▶ **Your instructions**: Your output is to consist only of the line containing "Click the 7.304.193.019 Input SIRUP value" and the lines after it, through the end of the data, reproduced exactly.

"""

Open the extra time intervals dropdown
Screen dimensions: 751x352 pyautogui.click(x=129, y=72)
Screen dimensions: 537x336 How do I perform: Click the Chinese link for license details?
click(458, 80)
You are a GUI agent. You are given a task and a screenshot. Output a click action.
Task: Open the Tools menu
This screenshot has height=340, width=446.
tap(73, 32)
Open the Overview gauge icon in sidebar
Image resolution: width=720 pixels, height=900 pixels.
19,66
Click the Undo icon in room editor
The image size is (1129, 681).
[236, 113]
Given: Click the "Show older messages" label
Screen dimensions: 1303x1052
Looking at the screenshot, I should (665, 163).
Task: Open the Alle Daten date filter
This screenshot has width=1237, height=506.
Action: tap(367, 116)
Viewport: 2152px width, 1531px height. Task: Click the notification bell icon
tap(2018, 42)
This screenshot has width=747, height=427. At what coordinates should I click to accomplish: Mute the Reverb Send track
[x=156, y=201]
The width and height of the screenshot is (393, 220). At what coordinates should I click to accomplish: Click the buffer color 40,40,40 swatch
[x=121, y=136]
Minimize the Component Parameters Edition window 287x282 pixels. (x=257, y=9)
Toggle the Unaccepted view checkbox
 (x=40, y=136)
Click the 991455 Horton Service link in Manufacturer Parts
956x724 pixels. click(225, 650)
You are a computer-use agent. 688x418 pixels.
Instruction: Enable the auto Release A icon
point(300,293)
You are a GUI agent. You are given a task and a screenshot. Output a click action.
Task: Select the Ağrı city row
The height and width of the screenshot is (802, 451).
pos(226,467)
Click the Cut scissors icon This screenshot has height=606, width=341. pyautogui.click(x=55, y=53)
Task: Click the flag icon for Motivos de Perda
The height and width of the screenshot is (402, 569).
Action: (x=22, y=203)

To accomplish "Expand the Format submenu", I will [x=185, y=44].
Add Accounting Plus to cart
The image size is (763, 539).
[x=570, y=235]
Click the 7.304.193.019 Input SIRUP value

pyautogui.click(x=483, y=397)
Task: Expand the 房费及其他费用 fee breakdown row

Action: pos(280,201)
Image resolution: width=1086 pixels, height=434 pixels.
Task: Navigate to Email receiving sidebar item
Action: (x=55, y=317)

"""

▶ **Answer box**:
Click the 7.304.193.019 Input SIRUP value

pyautogui.click(x=483, y=397)
Task: Expand the 房费及其他费用 fee breakdown row

Action: pos(280,201)
Image resolution: width=1086 pixels, height=434 pixels.
Task: Navigate to Email receiving sidebar item
Action: (x=55, y=317)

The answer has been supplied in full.